Advances in Understanding the Pathophysiology of Lacunar Stroke: A Review

Abstract

Importance: Stroke is the second leading cause of death in the world, and nearly one-third of ischemic strokes are lacunar strokes (LSs) or small subcortical infarcts. Although smaller in size, they create large problems, leaving many patients with intellectual and physical disabilities. Because there are limitations in understanding the underlying pathophysiology of LS, the development of novel therapies has been slow.

Observations: When the term lacune was described in the 1800s, its underlying pathophysiological basis was obscure. In the 1960s, C. Miller Fisher, MD, performed autopsy studies that showed that vessels supplying lacunes displayed segmental arteriolar disorganization, characterized by vessel enlargement, hemorrhage, and fibrinoid deposition. For these pathologic changes, he coined the term lipohyalinosis. Since that time, few attempts have been made to reconcile this pathologic description with modern mechanisms of cerebral small vessel disease (CSVD). During the past 6 years, progress has been made in understanding the clinical mechanisms, imaging characteristics, and genetic basis of LS.

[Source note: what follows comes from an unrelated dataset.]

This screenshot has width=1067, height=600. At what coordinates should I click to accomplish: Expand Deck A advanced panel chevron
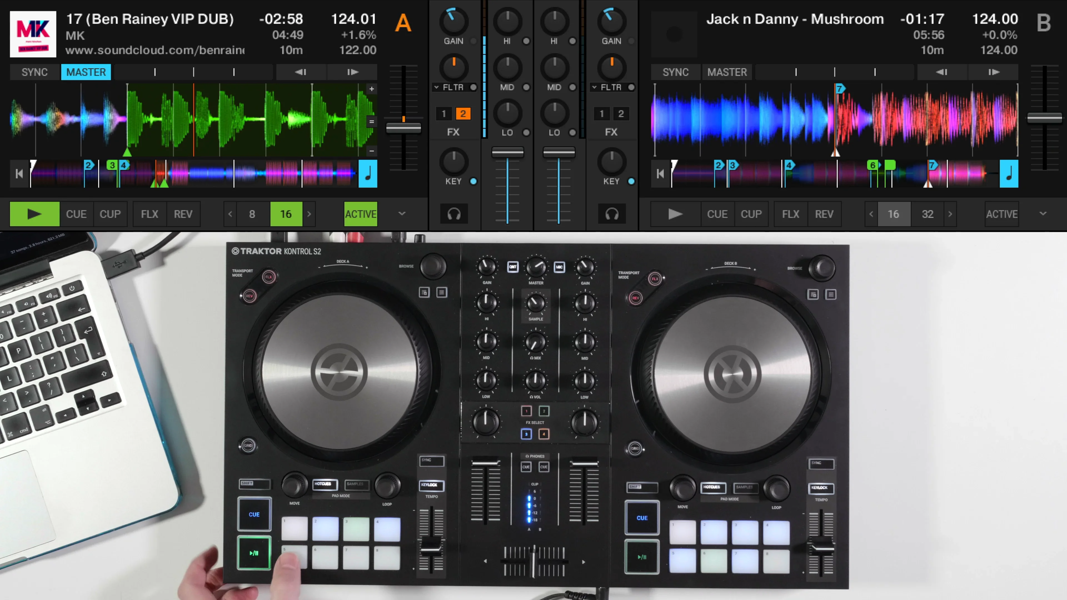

Conclusions and relevance: Questions persist regarding the order of events related to the initiation and progression of CSVD, how LS is related to other sequelae of CSVD, and whether LS is part of a systemic disease process. The relative roles of aging, oxidative stress, mechanical stress, genetic predisposition, and other vascular risk factors should be further studied, especially in the era of widespread antihypertensive use. Although understanding of endothelial dysfunction has increased, future work on the role of media and adventitial dysfunction should be explored. Recent advances in mapping the brain vasculome may generate new hypotheses. The investigation of new therapeutic targets, aimed at reversing CSVD processes and promoting neural repair after LS, depends upon further understanding these basic mechanisms.

Figure 1.. Cerebral small vessel disease (cSVD) histopathological section, lacunar stroke gross section, and lacunar stroke computed tomography (CT) images.

Photomicrograph of cSVD affecting a small penetrating artery (A), showing thickened media and fibrinoid necrosis (Gift from Dr. C. Miller Fisher). Photograph of a cavity secondary to a chronic lacune in the medial basal ganglia (B) found at autopsy. CT images showing hypodensities secondary to chronic lacunes involving the right paramedian pons (C) and left thalamus (D).

Figure 2.. Etiology and clinical phenotype of lacunar stroke (LS).

LS results most commonly from small vessel mechanisms, but alternative mechanisms are feasible. Shared risk factors make many studies difficult to interpret. While the clinical lacunar syndromes are identical, there may be subtle differences in imaging characteristics but meaningful differences in treatment approaches based on etiology. BBB (blood brain barrier), WMH (white matter hyperintensity).

Figure 3.. Lacunar stroke (LS) and white matter hyperintensity (WMH) proximity.

Panels A-C show the brain of a patient with severe sporadic hypertension-related cerebral small vessel disease (cSVD). An acute LS (arrow) is shown in the right thalamus on DWI imaging (A). FLAIR imaging (B) shows there is an adjacent WMH (bracket). SWI imaging (C) shows there is also a microhemorrhage in the left thalamus (dotted arrow). Panels D-F show the brain of a patient with CADASIL. An acute LS (arrow) is shown in the left orbitofrontal white matter on DWI imaging (D). FLAIR imaging (E) shows there is an adjacent WMH (bracket). WMH in the anterior temporal lobe (dashed arrow) is also present on FLAIR imaging (F).

Figure 4.

Originating from a large vessel, a penetrating arteriole is shown with narrowing and impaired autoregulation from cerebral small vessel disease. Downstream, there is hypoperfused parenchyma that appears normal on imaging. In the setting of occluded cerebral small vessel disease in a second-order vessel, lacunar stroke occurs. In higher-order vessels with occluded cerebral small vessel disease, smaller lacunar strokes and cerebral microinfarcts occur. Areas of blood-brain barrier degradation with decreased cerebral blood flow result in white matter hyperintensity. Lacunar strokes align with penetrating vessels, but they also have a predilection to form at the edge of white matter hyperintensities. Hypoperfused parenchyma can progress to lacunar stroke and white matter hyperintensity, although these sequelae of cerebral small vessel disease can also improve over time. The dynamic nature of lacunar stroke likely results from a balance of blood flow changes, focal cerebral small vessel disease changes, and parenchymal repair processes.